Selasa, 13 Mei 2008

SINAR PERDAMAIAN MASIH SURAM DI PALESTINA

Oleh Chaidar Abdullah

Jakarta, 11/12 (ANTARA) - Kekhawatiran Palestina saat Benjamin Netanyahu menjadi perdana menteri Israel bulan Juni tak berlebihan, sebab tokoh garis keras Partai Likud itu memadamkan kembali cahaya perdamaian --yang sempat bersinar.

Sejak Netanyahu mengalahkan arsitek perdamaian Palestina-Israel, Shimon Peres dari Partai Buruh, dalam pemilihan umum bulan Mei, rakyat Palestina harus menelan kepahitan demi kepahitan dan dilanda arus kekecewaan.

Sekarang meskipun pengayomnya, Amerika Serikat, berusaha menciptakan terobosan dalam jalur perundingan Palestina-Israel, konflik antara kedua pihak itu berlanjut dan tak terlihat tanda akan segera berakhir.

Sikap tak kenal kompromi Netanyahu sungguh menjadi cermin pendirian ekstrim kaum agama Yahudi. Selama kampanye pemilihan umum ia melambungkan pernyataan-pernyataan tak ada negara Palestina, tak ada konsesi soal Jerusalem Timur, dan tak ada konsesi mengenai Dataran Tinggi Golan.

Tokoh sayap kanan Yahudi tersebut, yang sama sekali tidak menyebut nama Presiden Palestina Yasser Arafat ketika ia menyampaikan pidato pertamanya, membuat makin macet perundingan mengenai penarikan tentara Israel dari Al-Khalil di Tepi Barat --yang telah lama tertunda.

Ia juga, tanpa peduli betapa marahnya pihak Palestina dan dunia Arab, mencabut pembekuan empat tahun perluasan permukiman Yahudi di wilayah-wilayah pendudukan.

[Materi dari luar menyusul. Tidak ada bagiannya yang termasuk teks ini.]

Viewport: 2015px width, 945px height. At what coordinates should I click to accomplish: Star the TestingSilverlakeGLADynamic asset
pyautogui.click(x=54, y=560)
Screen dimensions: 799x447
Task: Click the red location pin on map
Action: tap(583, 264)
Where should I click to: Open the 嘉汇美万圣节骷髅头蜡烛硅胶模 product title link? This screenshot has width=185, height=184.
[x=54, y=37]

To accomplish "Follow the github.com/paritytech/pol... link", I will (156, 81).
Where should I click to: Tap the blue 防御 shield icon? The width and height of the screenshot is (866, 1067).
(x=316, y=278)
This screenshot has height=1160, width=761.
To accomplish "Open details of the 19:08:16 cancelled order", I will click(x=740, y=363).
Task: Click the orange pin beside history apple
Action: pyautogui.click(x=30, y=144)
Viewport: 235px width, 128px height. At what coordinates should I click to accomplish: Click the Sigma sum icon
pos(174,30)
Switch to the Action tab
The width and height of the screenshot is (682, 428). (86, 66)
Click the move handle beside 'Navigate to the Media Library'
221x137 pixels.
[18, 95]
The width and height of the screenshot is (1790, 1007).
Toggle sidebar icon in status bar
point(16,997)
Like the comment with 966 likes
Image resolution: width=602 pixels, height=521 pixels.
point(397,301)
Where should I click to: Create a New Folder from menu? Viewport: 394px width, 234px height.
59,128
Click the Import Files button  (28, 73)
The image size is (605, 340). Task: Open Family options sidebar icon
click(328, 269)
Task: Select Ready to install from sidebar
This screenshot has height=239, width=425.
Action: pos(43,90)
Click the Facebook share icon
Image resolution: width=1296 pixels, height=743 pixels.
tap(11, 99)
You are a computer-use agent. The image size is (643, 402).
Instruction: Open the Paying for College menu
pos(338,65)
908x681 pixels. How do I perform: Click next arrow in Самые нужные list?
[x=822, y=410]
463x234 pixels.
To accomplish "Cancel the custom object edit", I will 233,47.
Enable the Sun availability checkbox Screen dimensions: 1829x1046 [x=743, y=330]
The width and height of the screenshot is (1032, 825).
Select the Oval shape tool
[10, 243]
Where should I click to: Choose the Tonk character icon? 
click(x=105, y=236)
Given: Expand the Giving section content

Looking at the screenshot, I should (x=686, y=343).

Pemerintah sayap kanan yang dipimpinnya bermaksud melipatgandakan jumlah pemukim Yahudi di wilayah Palestina.

Akan tetapi tindakannya tersebut tampaknya sejalan dengan prinsip pendirian negara Yahudi melalui pembersihan etnis.

Pemerintah Israel bulan September juga benar-benar memancing kegeraman bangsa Arab dan juga umat Islam di seluruh dunia, karena mengizinkan pembukaan kembali terowongan arkeologi di bawah Masjid Al-Aqsha --tempat suci ketiga umat Islam setelah Makkah dan Madinah.

Israel berkilah terowongan tersebut dibuat untuk menggali kuil kuno Yahudi di bawah Masjid Al-Aqsha.

Tetapi tindakan pemerintah Yahudi itu memicu kerusuhan dan bentrokan yang bahkan melibatkan polisi Palestina dengan tentara Israel.

Tindakan pemerintah Netanyahu tersebut menjadi "gong" bagi rakyat Palestina untuk mengumbar kekecewaan yang telah dalam tertanam dalam diri mereka.

Presiden AS Bill Clinton "berusaha meredakan ketegangan" dan tanggal 1 Oktober mengundang Arafat, Netanyahu, dan Raja Jordania Hussein ke pertemuan puncak di Washington.

Presiden Mesir Hosni Mubarak memboikot pertemuan itu dan tindakan tersebut terbukti memiliki alasan.

Setelah dua hari pembicaraan intensif, tak ada hasil nyata dari pertemuan itu.

Para pemimpin Israel dan Palestina sepakat untuk melanjutkan perundingan dan tim kedua pihak itu masih "berkutat" melakukan pembahasan.

Namun lagi-lagi tak ada hasil yang dicapai, apakah itu penarikan dari Al-Khalil atau penghentian peluasan permukiman Yahudi.

Kekecewaan lain yang melanda rakyat Palestina ialah demikian mudahnya pemerintah Yahudi melarang orang Palestina bekerja di Israel.

Setiap kali terjadi pergolakan atau serangan bunuh diri, pemerintah Israel selalu menutup wilayah Tepi Barat dan Jalur Gaza dan melarang puluhan ribu orang Palestina bekerja di Israel.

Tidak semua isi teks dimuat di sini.